The transfer pricing dispute between PT Rayovac Battery Indonesia (PT RBI) and the Directorate General of Taxes (DGT) culminated in an operating profit adjustment of IDR 54.19 billion for the 2015 fiscal year. The tax authority imposed the correction using the Transactional Net Margin Method (TNMM), alleging that the taxpayer's reported profit fell below the industry median. The core conflict centered on fundamental differences in determining the set of comparables and the interpretation of the Function, Asset, and Risk (FAR) analysis, which serves as the basis for testing the Arm's Length Principle (ALP).
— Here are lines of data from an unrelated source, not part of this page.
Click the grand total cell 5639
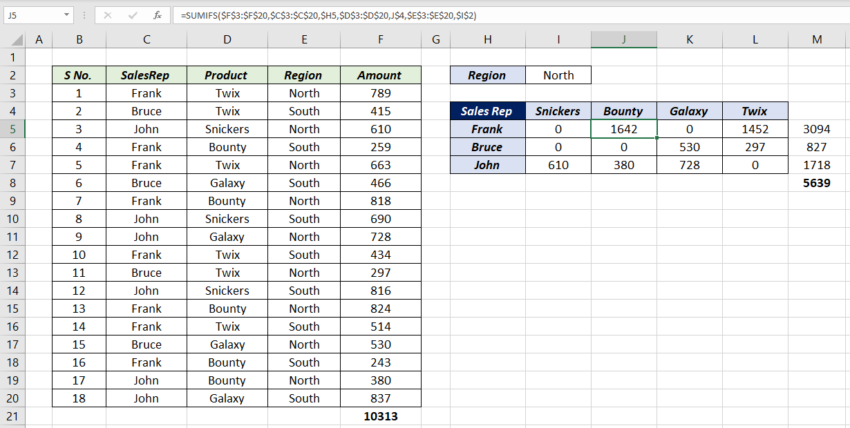The height and width of the screenshot is (428, 850). 817,184
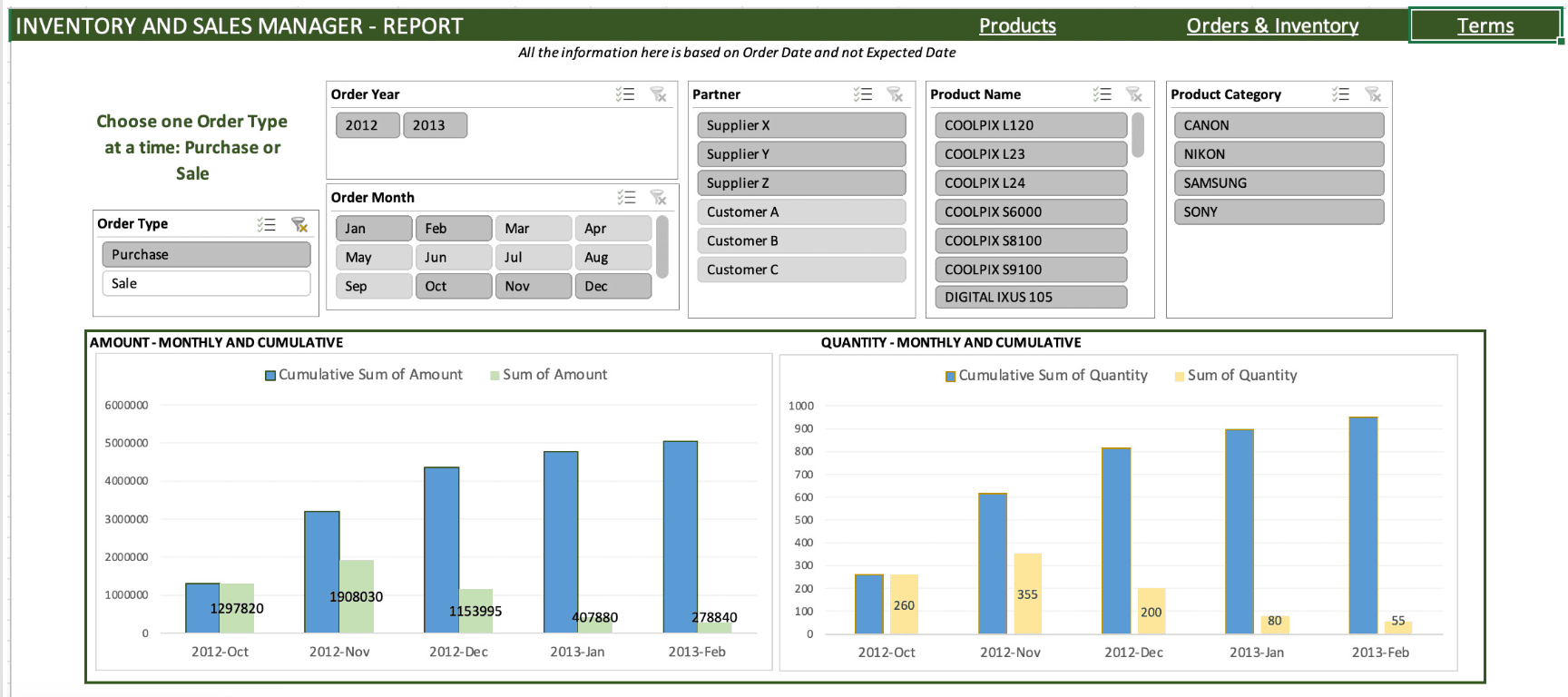Open the Terms link
The height and width of the screenshot is (697, 1568).
point(1485,25)

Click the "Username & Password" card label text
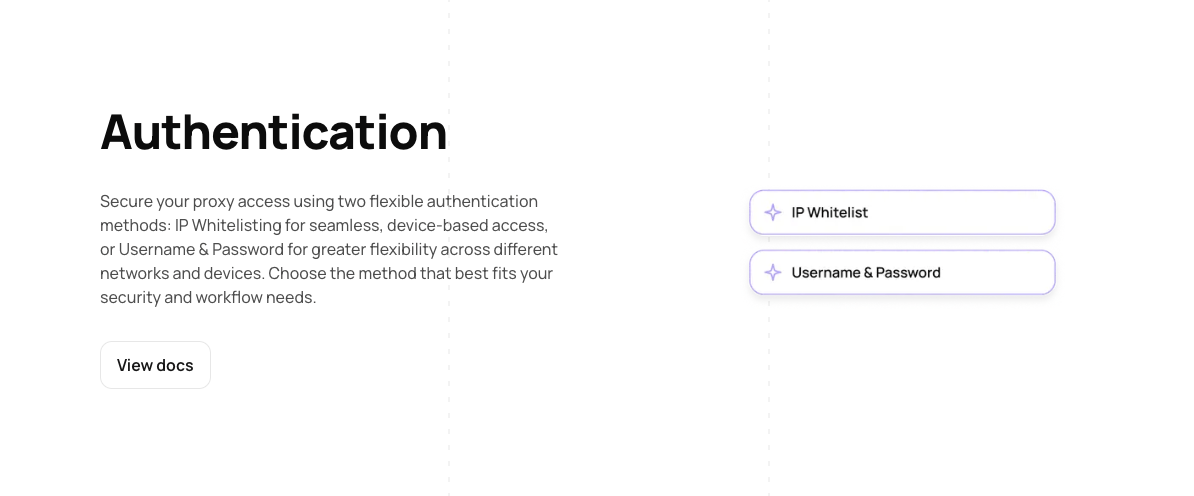tap(866, 273)
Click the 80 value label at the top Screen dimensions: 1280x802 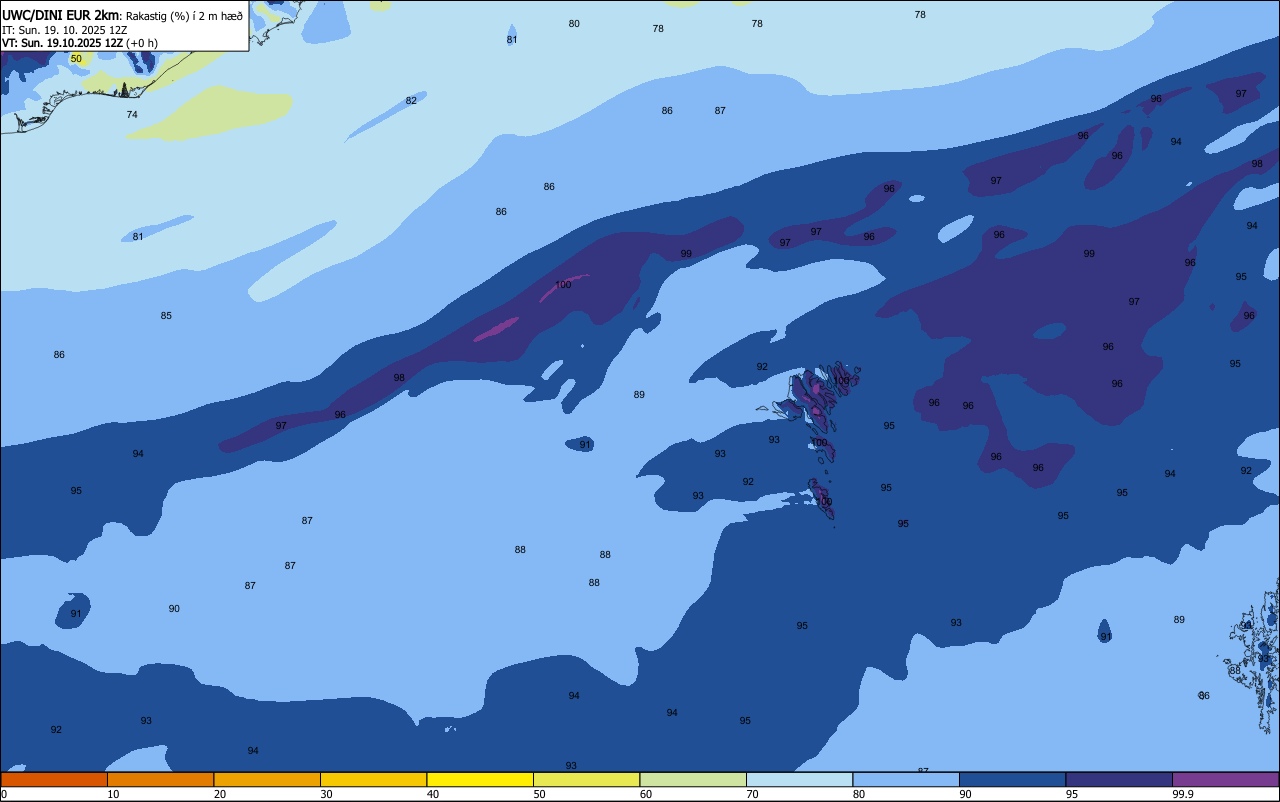pos(574,24)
The DGT argued that PT RBI failed to meet the arm's length principle because its operating profit margin was only 0.39%, whereas the median of external comparables reached 3.09%. Conversely, PT RBI countered strongly, stating that the low profit was caused by external factors such as rising global raw material prices and exchange rate fluctuations, rather than unfair transaction prices with affiliates. The taxpayer emphasized its position as a contract manufacturer with a limited risk profile, arguing that the DGT's use of comparables with different functional profiles was methodologically flawed.
In its legal considerations, the Tax Court Judges emphasized the importance of accuracy in comparability analysis. The Judges assessed that the set of comparables used by the DGT was not functionally comparable to PT RBI. Furthermore, the Judges considered evidence showing that affiliate transactions were conducted in accordance with prevailing market mechanisms. Consequently, the Tax Court annulled the DGT's entire correction and ruled in favor of the Taxpayer.
The implications of this decision reinforce that robust Transfer Pricing Documentation (TP Doc) and precise selection of comparables are the primary keys to winning disputes. Taxpayers must be able to prove that profit anomalies can be caused by macroeconomic conditions and specific business profiles, rather than mere profit shifting. This ruling serves as an important precedent for manufacturing companies operating under related-party schemes in Indonesia.
In conclusion, PT RBI's victory proves that tax justice can be achieved through comprehensive material evidence regarding FAR analysis and the selection of accurate comparability methods during court proceedings.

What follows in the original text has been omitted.